Muchos equipos de la liga española tienen una gran cantera de niños que compiten en categorías inferiores y en torneos de grandes marcas. Viven el fútbol como los profesionales, pero, en ocasiones, los beneficios los reciben otros.

Messi es el espejo en el que mucho se miran como el perfecto ejemplo de niño que salió de su país, directo a triunfar en uno de los equipos más importantes del mundo.

La ambición de hacerse rico con el fútbol parece que aumenta con la edad. Los deseos de los niños no están relacionados con el dinero.

Al ser preguntados, a uno de cuatro niños le gustaría ser futbolista, según una encuesta de la Fundación Adecco, pero destacan otros valores como el espíritu de equipo, la responsabilidad del trabajo, la vocación, y sobre todo, que les reconozcan y les valoren.

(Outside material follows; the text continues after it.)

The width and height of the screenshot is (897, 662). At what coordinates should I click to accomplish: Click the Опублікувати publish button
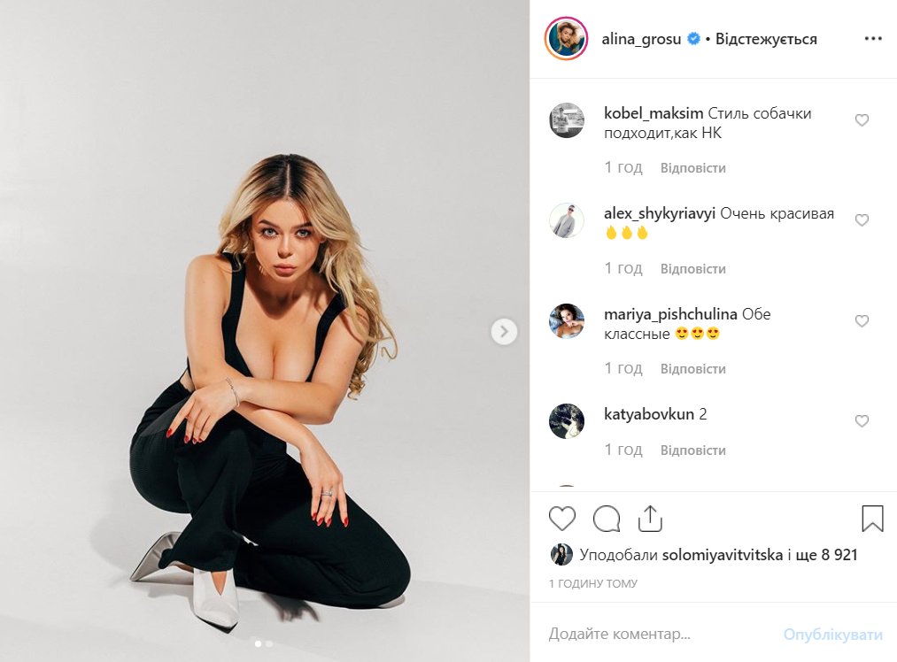point(833,634)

Los casos más visibles han sido los de niños de Latinoamérica que cruzan el charco para intentar labrarse una buena carrera en Europa. Lejos de encontrar el futuro ideal para un chico en el mundo del deporte, se ha montado un mercadeo con el talento y las ganas de los menores. Se convierten en la moneda de cambio entre representantes, clubes y la familia.

Los famosos ojeadores, personas que trabajan para los equipos, viajan por el mundo para descubrir entre miles de niños alguno al que puedan sacar rendimiento después en la cantera y, si hay suerte, cuando lleguen a la adolescencia y a la edad adulta en sus equipos o venderlos a otros.

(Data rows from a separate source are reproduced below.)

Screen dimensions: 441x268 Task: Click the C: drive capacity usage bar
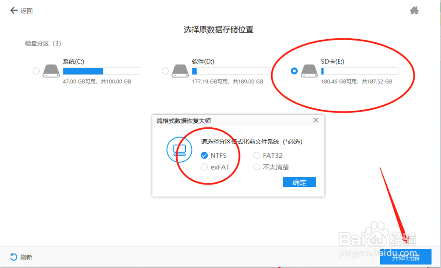click(x=102, y=71)
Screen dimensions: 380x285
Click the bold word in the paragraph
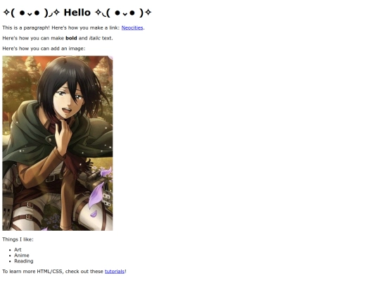[71, 38]
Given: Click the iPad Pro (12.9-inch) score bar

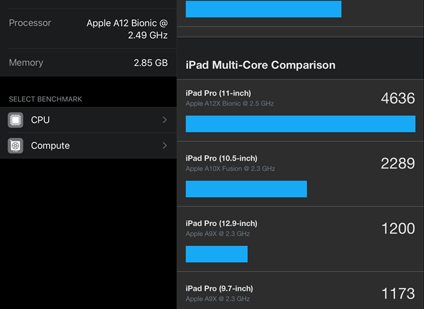Looking at the screenshot, I should pyautogui.click(x=216, y=254).
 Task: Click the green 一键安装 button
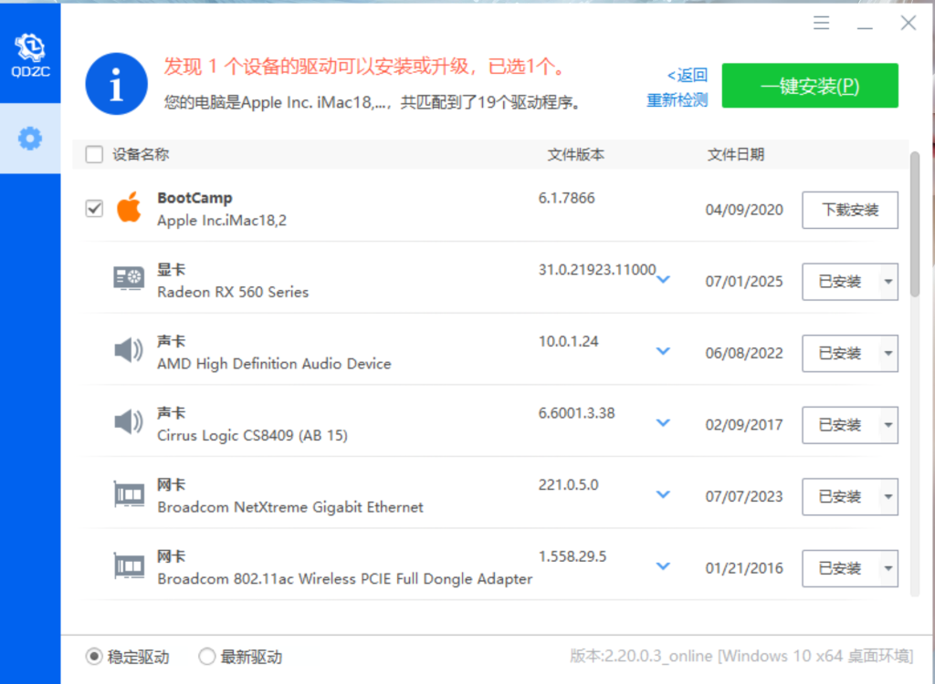[x=809, y=85]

A partir de los diez años, cuentan ya con representantes que gestionan los contratos para ganar dinero con los derechos del niño. Las familias necesitadas o interesadas, presionan para que los hijos dejen el hogar y reciban los ingresos.

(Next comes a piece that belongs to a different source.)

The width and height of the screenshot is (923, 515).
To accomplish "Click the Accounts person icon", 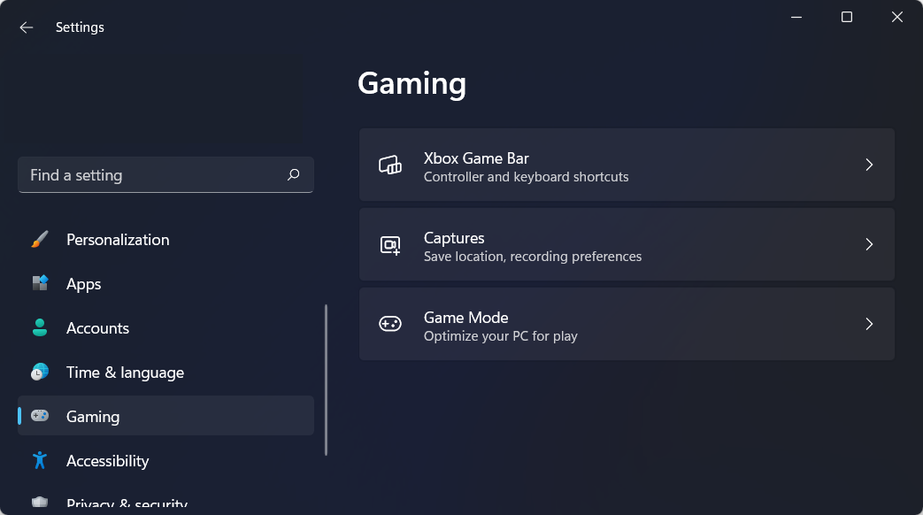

De ahí que muchos jugadores tengan como representantes a sus padres cuando empiezan en el mundo del fútbol, y que también sientan que es necesario para contribuir a acabar con la mala situación que ha podido vivir en casa, por la falta de dinero. La edad para firmar los contratos cada vez es más baja, al igual que para desecharlos como deportistas. Si a los 16 años no comienza la escalada, deja de interesar a los equipos.

No es raro que todo el mundo quiera sacar tajada de un negocio en el que, los árbitros, pueden cobrar más que el presidente del Gobierno. Pero mirando, simplemente al vocabulario (como “mercado de piernas” cuando se habla de fichajes en algunos países latinoamericanos), que se emplea, es un claro signo de que la economía está por delante de los intereses y la vocación de estos niños que acaban tomando su pasión como un empleo.

Los lujosos coches, casas y demás bienes que van consiguiendo, generan la ambición. Los que han investigado estos temas, no ven mucha solución al problema. El dinero de por medio y los intereses, oscurece todo lo demás.